Tuesday, June 15, 2010

Risk Assessment

Identify/Assess/Disposal
Burning whilst putting cupcake tray in and taking out/wear oven mitts whilst handling the cupcake tray/NA
breakage of equipment(bowls)/keep all the bowls and equipment well away from the edge of the table/clean the mess with a broom and wrap in newspaper before throwing into the rubbish bin

Results Experiment # 5 and # 6

Results for Experiment with 3 teaspoons of bicarbonate soda.

cupcake no./height(cm)
1/4.2
2/3.9
3/4.1
4/4
5/4.3
6/4.3
7/4.3
8/4.2
9/4.5
10/4.3

in experiment # 6 no bicarbonate soda was used

cupcake no./height(cm)
1/3.5
2/3
3/3
4/3.2
5/3
6/3.3
7/2.7
8/2.9
9/2.9
10/2.9


Saturday, June 12, 2010

Experiment #6

pics:

Experiment #5

pics :

experiment #5

NEW DISCOVERRRRYYYYY

hello no one who is reading except for ms zhang

i have made a BRILLIANT discovery. well from my experiment, the 2 batches of cupcakes which had over 1.5 teaspoons of bicarbonate soda had collapsed during the baking process whereas the 2 batches with less than 1 teaspoon of bicarbonate soda had baked roundly and perfectly. i will post pictures to compare the 4.

edit #1

cupcake batch: 3 teaspoons


cupcake batch : 1.5 teaspoons

cupcake batch : 1 teaspoon (also known as perfecto batch)
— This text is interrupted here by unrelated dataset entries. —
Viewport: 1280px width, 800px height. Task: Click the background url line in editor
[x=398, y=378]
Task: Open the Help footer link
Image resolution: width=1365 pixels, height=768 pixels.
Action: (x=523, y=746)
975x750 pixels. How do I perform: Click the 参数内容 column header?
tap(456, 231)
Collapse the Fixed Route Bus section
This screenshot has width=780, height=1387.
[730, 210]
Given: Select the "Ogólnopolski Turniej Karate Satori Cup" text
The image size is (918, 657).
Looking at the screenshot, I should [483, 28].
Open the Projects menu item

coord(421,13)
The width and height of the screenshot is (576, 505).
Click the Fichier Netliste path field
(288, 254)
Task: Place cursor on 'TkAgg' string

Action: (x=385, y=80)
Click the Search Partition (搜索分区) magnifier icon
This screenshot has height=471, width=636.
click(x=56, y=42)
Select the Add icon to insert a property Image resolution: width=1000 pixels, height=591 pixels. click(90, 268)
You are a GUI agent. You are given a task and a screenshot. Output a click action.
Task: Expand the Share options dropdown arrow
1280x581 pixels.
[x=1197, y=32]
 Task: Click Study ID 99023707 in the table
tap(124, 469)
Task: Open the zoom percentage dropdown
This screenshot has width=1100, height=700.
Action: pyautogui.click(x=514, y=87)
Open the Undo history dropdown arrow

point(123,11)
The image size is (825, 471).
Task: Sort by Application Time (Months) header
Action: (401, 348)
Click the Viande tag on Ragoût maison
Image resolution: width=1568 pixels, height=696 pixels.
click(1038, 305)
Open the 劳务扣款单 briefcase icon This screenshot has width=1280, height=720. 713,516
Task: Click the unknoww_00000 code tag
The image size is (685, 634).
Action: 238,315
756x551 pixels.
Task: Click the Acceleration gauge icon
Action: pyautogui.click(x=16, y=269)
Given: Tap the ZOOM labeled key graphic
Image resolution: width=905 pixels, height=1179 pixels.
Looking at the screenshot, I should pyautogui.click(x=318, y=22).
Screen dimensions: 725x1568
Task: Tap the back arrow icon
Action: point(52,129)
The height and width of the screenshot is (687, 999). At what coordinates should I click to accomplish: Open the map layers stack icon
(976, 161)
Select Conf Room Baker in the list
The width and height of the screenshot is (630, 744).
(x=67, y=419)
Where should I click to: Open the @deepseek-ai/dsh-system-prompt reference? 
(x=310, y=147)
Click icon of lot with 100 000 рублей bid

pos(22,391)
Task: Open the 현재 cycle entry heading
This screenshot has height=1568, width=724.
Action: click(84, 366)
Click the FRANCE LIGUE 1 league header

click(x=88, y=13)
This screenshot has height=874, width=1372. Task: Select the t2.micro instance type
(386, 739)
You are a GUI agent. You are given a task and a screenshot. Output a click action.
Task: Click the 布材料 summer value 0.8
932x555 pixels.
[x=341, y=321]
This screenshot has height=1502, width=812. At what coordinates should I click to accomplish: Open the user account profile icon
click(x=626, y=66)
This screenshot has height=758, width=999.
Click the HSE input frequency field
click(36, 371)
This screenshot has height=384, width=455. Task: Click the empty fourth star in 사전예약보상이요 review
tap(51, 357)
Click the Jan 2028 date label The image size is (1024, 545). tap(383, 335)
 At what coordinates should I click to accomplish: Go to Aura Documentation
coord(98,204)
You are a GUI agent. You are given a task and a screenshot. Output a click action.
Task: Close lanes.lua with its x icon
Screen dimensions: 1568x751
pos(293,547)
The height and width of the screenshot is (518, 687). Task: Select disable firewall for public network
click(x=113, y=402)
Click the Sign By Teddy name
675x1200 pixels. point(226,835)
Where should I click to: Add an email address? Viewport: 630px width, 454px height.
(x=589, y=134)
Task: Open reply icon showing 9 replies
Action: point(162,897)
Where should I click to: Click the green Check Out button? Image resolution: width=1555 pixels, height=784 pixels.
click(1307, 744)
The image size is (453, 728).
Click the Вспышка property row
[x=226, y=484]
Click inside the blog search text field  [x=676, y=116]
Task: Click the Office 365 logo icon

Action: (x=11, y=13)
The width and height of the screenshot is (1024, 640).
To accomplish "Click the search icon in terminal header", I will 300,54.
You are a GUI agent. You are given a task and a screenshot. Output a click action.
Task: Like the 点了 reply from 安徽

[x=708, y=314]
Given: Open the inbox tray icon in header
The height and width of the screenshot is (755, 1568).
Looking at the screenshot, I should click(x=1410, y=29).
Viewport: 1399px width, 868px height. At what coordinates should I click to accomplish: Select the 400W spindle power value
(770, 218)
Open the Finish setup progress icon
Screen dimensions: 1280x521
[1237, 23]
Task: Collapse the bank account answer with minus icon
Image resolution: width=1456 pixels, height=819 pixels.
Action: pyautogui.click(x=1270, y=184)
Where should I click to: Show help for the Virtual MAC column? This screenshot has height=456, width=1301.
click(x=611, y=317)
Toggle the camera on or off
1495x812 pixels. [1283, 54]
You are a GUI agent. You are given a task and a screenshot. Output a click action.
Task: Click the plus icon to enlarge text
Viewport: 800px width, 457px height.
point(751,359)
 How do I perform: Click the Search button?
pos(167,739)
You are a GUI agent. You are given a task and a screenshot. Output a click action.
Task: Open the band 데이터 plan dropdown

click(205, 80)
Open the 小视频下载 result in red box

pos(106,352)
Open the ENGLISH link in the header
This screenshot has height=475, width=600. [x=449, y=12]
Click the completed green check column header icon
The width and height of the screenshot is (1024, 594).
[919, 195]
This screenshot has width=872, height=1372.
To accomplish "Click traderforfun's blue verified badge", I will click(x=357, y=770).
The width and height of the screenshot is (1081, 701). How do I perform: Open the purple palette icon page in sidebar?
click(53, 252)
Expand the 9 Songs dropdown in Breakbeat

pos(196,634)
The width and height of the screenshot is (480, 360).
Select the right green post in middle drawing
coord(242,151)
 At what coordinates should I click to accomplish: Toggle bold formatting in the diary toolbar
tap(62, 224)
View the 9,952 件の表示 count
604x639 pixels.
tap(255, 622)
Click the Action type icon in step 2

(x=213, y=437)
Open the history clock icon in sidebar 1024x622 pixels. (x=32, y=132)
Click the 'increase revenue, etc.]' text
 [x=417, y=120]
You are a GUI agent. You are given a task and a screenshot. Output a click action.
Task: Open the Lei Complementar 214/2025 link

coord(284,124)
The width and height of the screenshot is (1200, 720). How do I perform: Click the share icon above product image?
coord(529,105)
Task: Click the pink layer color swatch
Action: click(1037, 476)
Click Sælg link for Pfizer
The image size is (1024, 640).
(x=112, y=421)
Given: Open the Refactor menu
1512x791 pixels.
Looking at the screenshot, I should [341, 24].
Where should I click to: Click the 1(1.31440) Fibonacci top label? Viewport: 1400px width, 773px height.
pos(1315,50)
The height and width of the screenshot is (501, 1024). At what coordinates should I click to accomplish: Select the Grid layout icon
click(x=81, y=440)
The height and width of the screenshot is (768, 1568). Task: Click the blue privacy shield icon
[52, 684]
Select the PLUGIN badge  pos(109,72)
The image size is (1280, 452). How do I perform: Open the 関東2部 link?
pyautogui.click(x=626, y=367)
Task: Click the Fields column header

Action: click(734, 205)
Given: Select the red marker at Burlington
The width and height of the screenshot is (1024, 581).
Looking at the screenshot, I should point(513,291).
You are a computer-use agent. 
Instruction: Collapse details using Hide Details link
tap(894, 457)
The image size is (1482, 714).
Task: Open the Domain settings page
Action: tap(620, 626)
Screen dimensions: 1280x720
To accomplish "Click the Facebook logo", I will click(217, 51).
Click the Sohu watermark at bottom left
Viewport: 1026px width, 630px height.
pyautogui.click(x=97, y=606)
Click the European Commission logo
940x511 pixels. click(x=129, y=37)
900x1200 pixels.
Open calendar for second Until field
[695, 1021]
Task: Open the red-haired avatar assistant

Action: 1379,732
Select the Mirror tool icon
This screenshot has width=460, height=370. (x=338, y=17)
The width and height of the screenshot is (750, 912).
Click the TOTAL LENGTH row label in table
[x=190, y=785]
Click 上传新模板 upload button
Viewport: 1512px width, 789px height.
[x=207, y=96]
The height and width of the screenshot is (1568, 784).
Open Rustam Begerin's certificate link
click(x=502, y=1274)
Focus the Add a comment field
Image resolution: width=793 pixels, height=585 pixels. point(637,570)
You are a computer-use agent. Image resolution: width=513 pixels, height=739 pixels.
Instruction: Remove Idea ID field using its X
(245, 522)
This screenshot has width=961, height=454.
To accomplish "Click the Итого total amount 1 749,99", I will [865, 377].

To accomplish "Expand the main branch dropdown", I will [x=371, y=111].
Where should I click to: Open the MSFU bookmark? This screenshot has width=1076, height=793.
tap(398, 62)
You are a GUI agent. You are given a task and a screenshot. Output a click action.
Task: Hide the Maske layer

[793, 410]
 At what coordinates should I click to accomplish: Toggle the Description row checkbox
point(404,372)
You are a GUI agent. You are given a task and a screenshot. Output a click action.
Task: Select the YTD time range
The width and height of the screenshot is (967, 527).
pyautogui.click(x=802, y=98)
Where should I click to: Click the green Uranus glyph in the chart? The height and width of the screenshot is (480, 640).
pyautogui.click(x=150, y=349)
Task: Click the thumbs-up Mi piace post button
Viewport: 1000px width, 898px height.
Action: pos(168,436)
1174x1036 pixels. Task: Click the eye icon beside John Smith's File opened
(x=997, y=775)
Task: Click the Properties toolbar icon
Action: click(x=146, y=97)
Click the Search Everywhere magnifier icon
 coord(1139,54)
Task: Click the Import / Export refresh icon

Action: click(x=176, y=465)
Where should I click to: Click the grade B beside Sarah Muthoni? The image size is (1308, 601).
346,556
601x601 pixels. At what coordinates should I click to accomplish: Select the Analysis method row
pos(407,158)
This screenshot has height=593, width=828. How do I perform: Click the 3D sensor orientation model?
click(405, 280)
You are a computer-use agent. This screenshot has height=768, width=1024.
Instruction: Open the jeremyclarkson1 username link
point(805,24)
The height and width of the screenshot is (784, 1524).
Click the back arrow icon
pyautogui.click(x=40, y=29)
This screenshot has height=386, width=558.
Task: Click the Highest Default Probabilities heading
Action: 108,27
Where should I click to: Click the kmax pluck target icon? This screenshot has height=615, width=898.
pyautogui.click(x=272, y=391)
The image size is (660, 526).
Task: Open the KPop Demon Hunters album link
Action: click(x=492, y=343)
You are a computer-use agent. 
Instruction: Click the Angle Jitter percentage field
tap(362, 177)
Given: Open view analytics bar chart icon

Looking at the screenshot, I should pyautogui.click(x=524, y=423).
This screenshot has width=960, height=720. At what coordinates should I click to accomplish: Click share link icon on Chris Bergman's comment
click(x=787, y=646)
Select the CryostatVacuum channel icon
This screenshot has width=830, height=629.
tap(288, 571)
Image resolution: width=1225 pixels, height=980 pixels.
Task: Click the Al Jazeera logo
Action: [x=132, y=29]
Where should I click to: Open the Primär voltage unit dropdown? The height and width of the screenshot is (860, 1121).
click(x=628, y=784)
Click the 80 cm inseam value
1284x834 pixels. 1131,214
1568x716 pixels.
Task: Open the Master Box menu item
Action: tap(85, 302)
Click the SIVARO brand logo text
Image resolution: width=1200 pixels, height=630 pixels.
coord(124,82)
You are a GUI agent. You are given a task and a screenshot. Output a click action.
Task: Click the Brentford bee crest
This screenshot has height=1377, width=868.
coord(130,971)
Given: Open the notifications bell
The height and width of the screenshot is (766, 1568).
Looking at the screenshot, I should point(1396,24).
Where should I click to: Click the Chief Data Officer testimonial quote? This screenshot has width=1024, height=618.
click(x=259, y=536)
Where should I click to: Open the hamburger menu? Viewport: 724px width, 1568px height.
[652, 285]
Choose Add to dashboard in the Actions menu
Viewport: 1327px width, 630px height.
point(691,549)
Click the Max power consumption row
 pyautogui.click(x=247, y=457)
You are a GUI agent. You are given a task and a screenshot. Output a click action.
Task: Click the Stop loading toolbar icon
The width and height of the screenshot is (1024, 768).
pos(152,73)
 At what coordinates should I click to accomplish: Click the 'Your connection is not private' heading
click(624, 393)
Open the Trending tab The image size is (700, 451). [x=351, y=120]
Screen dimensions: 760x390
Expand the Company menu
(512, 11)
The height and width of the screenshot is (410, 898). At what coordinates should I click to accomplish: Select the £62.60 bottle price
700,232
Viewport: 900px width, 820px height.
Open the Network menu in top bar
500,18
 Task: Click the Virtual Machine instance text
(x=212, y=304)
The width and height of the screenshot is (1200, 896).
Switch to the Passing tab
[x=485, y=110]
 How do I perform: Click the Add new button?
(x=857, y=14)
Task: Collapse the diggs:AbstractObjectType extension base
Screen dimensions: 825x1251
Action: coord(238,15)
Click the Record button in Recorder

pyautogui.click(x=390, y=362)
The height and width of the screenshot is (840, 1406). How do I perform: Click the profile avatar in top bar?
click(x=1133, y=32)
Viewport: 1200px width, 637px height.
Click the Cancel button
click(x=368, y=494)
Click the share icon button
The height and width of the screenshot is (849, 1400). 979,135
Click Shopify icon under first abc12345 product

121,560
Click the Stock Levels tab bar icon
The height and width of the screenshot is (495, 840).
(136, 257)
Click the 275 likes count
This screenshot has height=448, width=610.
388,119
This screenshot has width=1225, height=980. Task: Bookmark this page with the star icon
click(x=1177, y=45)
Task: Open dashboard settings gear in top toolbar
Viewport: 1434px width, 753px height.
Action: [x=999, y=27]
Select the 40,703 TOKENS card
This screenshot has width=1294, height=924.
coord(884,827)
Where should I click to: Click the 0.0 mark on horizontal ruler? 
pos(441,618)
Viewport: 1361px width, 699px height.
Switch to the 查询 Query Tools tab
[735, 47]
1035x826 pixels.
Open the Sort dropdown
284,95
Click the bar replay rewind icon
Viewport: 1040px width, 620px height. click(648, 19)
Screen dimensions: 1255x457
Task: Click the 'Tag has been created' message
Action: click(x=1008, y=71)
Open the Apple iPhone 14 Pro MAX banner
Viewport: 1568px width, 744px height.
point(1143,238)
cupcake batch : no bicarb soda


so basically the amount of bicarbonate soda has to be exact or otherwise the cupcakes will not turn out well. Also the bicarbonate soda acts as a browning agent, giving the cupcakes their brown-colour. The more bicarb soda that was used, the more brown in colour it was. When too much bicarbonate soda was used, the cupcakes collapsed during the baking process but when the cupcakes had no bicarb soda, the cupcakes did not rise or gain any colour. there were aslo cracks in the batch with no bicarb soda.

Thursday, June 10, 2010

Errors

well experiment #3 had more bicarb soda than experiment #4 but #4 turned out to be higher than #3 which is not supposed to be right

errors which could've made this happen:

  • electric beater not even
  • opening of oven affecting baking and rising of muffins
  • bicarb soda wasn't mixed evenly into mix
  • beating time not EXACTLY the same
  • ingredients not EXACTLY the same amount
  • oven could of screwed up
  • different eggs could have different elements which affect the height of muffins
  • time left out in the open could affect the chemical happenings in the mix
thats all i can think of at the moment. and im really sleepy. i think he last dot point is kinda dodgy but oh wells. goodbye and goodnight. my eyes are really dry and i need sleep. GOOD BYE.

Results experiment # 4

results, reeally weird ones

cupcake no./height(cm)
1/4.5
2/4.4
3/4.6
4/4.7
5/4.7
6/4.4
7/4.4
8/4.8
9/4.6
10/4.7

for this experiment i used 1/2 teaspoon of bicarb soda which is weird because yesterday i used 1 and 1/2 teaspoons of bicarb soda but they cupcakes were lower than the ones today.